Abudget is one of the most powerful tools in managing your personal finances. It is also, for many people, one of the least attractive. Budgets can feel restrictive and demanding. Tracking every rand that goes in or out of your wallet suits some personalities, but it certainly isn’t everybody’s idea of time well spent.
This is why, as useful as budgets are, they don’t always work. Many people don’t like the idea of having to account for every transaction and being limited in what they can or can’t buy because of the decisions they made when they first drew up their plan.
Some people find themselves being so determined to stick to their budget, that they drain all the pleasure out of their money. The biggest benefit of a budget is that it forces you to think about where your money is going.
By tracking your transactions, you get to see your spending habits. You also get to compare these against your income and decide whether it makes sense to be apportioning the money you earn in the way you do.
If you earn R20 000 a month, and the repayments on your car are R5 000, does it feel right that a quarter of your income is going towards a depreciating asset? By putting these numbers down on paper, you have a much clearer basis from which to answer that kind of question.

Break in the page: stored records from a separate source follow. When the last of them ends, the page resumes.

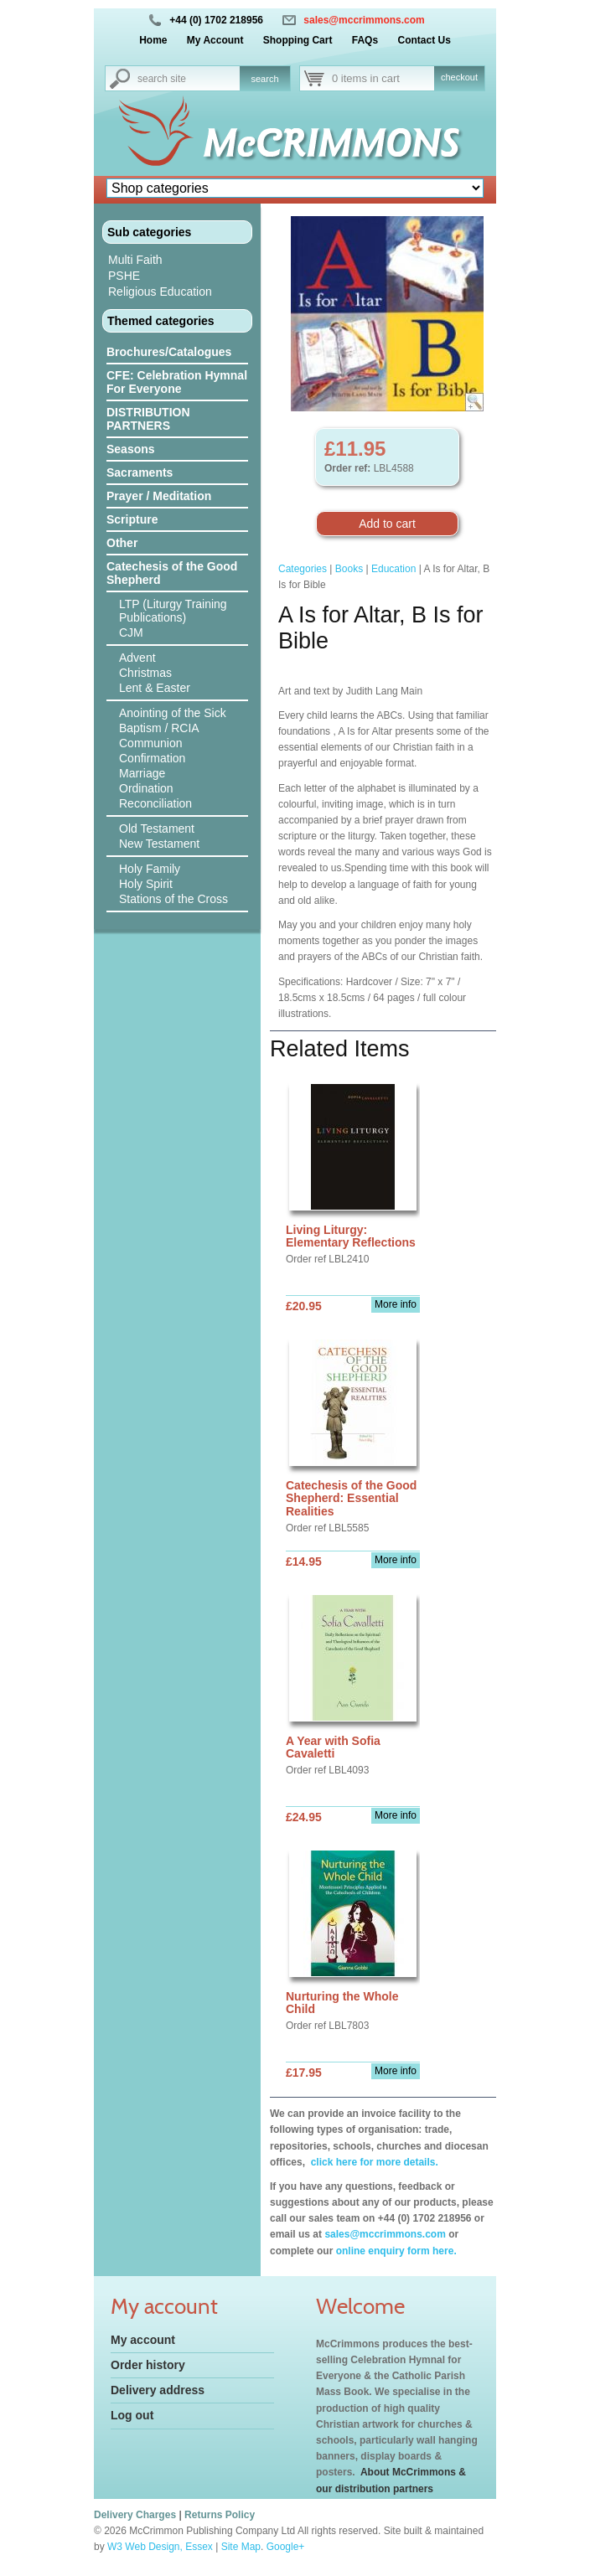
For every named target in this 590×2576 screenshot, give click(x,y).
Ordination (146, 788)
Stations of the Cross (173, 899)
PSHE (124, 275)
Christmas (145, 672)
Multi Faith (135, 259)
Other (121, 543)
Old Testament (156, 828)
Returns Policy (219, 2515)
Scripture (132, 519)
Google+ (286, 2547)
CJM (131, 632)
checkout (459, 77)
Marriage (142, 773)
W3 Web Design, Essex (160, 2547)
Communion (150, 743)
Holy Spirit (146, 884)
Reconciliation (155, 803)
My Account (215, 40)
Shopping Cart (298, 40)
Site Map (241, 2547)
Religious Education (160, 291)
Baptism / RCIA (159, 728)
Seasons (130, 449)
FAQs (365, 40)
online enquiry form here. (396, 2251)
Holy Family (149, 868)
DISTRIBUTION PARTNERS (148, 418)
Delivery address (157, 2390)
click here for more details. (372, 2162)
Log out (132, 2415)
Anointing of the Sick (172, 713)
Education (393, 569)
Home (153, 40)
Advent (137, 657)
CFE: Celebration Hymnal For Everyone (176, 382)
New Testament (159, 843)
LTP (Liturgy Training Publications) (173, 610)
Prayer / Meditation (158, 496)
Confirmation (152, 758)
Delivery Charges (135, 2515)
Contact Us (423, 40)
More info (396, 1304)
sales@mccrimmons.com (363, 20)
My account (143, 2339)
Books (349, 569)
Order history (148, 2365)
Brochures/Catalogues (168, 352)
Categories (302, 569)
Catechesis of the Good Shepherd (171, 573)
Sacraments (139, 472)
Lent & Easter (154, 687)
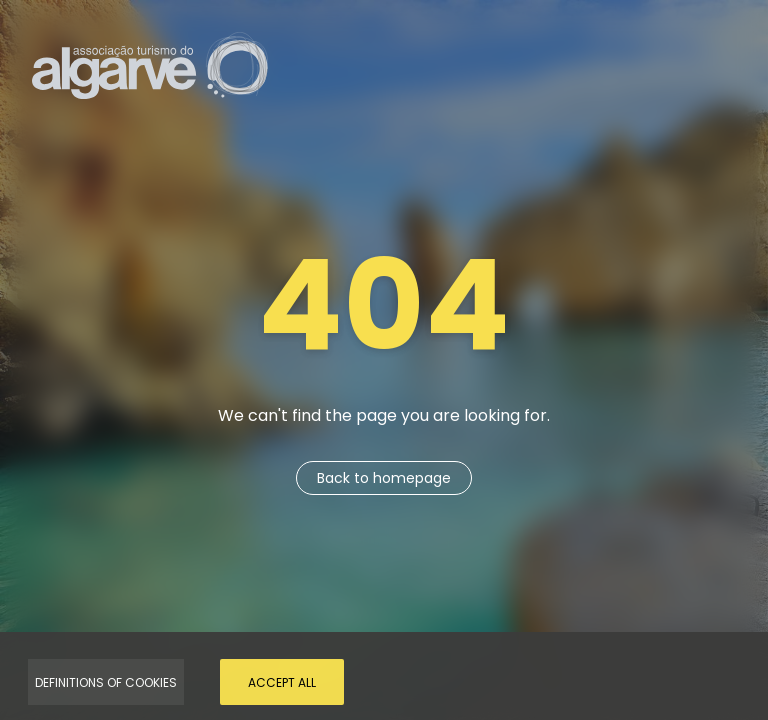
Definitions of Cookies (106, 682)
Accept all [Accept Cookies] (282, 682)
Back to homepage (384, 478)
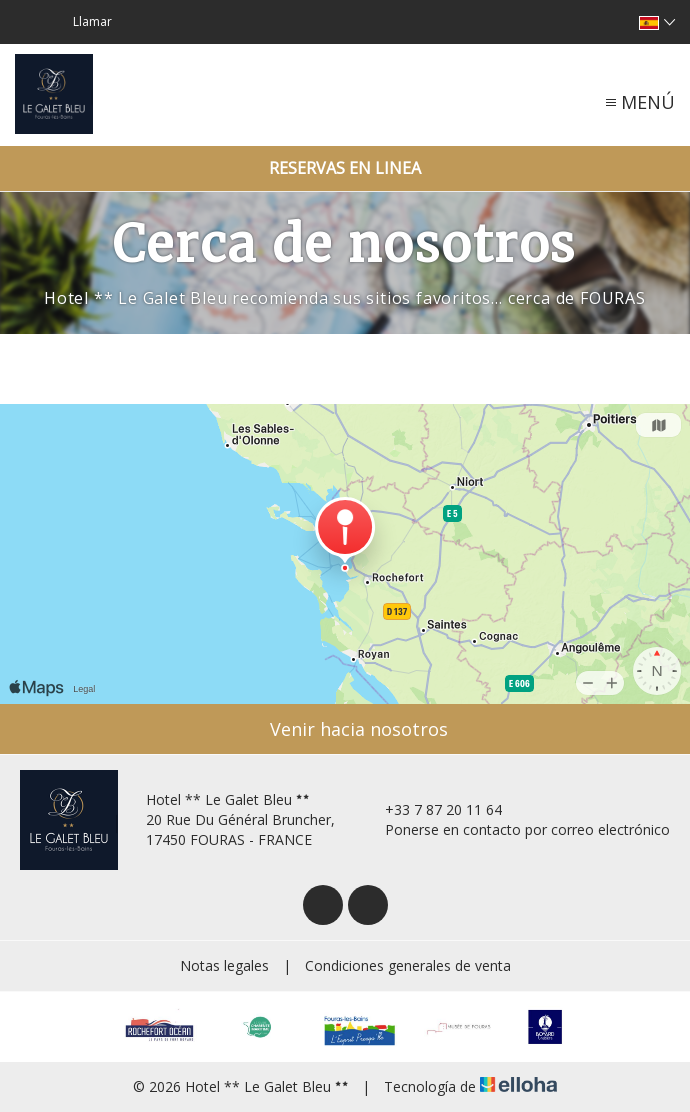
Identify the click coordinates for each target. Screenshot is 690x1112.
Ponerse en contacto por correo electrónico (516, 829)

On the negative side, however, it can also lead to self-deprecation. When you look at your monthly expenses you may feel that you are seeing a series of bad decisions and you just can’t help yourself from behaving this way.
A useful way to deal with this is to become more conscious about your spending.
Essentially, it happens in two parts. The first is at the point of spending the money.
Before you buy anything, pause and consider if this is something that is going to add something worthwhile to your life. Is it a priority? What is its purpose?
Just taking that moment to consider this might stop you from the kind of emotional spending that is often problematic.
A simple example would be going to a clothing store because you know you need new socks, but when you get there you find there is a sale on shoes. You had no intention of buying shoes when you set out, and you do not need a new pair. Allowing yourself to recognise that may allow you to avoid the consumer trap that was otherwise waiting for you.
The second step is then to make sure you get a receipt for every purchase you make and immediately noting down on that slip why you made it. This only needs to be a few words that will remind you of what it was for and how you were feeling when you spent that money. Keep those slips so that you can review them a couple of months later. Look over what you bought and consider whether you still feel the same way about how you spent your money.
The aim is to become more conscious of your spending, which is decidedly difficult in the immediate, consumerist world in which we live.
We are bombarded by opportunities to spend our money and they are all dressed up to look as attractive as possible, mainly to appeal to our emotions.
Being aware of what actually does add to our lives and what doesn’t helps us to address spending decisions a lot more objectively. It will also help to guide our spending away from the things we don’t really want or need, and towards those that we do.